■ Work instruction
Search the records for the string "with" and copy every line where it turns up.

■ Available records

================

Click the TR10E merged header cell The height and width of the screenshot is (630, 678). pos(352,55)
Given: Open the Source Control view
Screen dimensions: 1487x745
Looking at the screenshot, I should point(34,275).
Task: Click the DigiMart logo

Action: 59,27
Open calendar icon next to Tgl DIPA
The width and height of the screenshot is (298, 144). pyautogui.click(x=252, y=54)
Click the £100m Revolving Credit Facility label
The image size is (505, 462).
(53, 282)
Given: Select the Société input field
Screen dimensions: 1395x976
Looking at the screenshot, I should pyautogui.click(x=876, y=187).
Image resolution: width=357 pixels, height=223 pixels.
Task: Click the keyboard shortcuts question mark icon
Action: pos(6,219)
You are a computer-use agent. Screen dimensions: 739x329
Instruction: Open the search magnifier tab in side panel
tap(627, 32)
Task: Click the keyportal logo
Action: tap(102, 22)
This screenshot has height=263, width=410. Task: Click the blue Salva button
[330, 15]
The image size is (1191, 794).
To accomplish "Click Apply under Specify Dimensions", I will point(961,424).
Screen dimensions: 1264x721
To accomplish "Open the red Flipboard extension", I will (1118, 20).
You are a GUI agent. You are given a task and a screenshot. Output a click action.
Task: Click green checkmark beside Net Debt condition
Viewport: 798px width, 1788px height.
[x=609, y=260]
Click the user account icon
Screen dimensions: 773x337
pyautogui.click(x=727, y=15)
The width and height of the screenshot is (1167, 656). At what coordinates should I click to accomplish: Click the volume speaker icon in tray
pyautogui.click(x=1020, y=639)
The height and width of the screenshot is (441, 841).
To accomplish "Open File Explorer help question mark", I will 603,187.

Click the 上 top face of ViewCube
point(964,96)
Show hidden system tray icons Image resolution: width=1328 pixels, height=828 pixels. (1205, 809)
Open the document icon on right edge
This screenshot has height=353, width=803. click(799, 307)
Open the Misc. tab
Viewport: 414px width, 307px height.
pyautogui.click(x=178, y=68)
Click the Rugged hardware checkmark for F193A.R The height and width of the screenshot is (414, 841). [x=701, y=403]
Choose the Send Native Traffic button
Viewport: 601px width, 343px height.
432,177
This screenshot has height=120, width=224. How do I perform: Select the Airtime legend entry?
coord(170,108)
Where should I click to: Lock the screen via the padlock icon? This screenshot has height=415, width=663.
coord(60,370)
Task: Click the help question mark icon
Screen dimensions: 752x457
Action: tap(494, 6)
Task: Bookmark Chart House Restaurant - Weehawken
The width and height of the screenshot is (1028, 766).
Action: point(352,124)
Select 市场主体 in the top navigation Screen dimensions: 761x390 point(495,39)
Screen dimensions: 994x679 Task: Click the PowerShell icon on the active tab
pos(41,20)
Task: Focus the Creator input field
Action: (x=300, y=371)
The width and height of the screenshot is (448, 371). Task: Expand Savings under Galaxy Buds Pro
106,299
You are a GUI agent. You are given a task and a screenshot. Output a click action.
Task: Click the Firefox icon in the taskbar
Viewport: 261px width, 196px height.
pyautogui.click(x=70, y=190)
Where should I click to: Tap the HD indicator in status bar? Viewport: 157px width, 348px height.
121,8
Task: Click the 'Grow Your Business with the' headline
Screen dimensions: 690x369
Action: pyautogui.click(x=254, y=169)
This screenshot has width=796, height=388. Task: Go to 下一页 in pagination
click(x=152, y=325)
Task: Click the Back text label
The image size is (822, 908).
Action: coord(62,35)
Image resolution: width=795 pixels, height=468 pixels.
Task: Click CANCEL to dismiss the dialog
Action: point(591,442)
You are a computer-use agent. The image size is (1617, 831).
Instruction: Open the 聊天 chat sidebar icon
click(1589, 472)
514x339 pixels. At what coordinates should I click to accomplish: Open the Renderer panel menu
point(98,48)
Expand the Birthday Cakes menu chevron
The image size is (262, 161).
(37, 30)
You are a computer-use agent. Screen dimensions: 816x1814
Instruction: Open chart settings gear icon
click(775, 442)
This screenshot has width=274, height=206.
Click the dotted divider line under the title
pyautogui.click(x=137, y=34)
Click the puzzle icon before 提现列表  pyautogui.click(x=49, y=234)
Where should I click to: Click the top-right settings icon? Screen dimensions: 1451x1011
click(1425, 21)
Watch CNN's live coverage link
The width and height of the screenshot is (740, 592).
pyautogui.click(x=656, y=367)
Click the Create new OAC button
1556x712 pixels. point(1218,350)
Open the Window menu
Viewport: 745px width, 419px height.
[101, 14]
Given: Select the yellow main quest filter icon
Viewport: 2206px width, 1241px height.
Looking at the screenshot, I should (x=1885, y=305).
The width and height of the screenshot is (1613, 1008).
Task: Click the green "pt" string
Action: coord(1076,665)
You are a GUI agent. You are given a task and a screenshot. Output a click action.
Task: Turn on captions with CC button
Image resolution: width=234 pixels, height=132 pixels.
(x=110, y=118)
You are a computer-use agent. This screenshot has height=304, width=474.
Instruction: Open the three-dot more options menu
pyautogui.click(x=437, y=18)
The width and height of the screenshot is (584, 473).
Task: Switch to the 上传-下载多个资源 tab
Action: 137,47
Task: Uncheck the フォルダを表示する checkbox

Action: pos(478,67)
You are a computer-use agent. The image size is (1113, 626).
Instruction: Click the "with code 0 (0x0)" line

================

■ Output below
Task: Click the 'Grow Your Business with the' headline
Task: Turn on captions with CC button
Instruction: Click the "with code 0 (0x0)" line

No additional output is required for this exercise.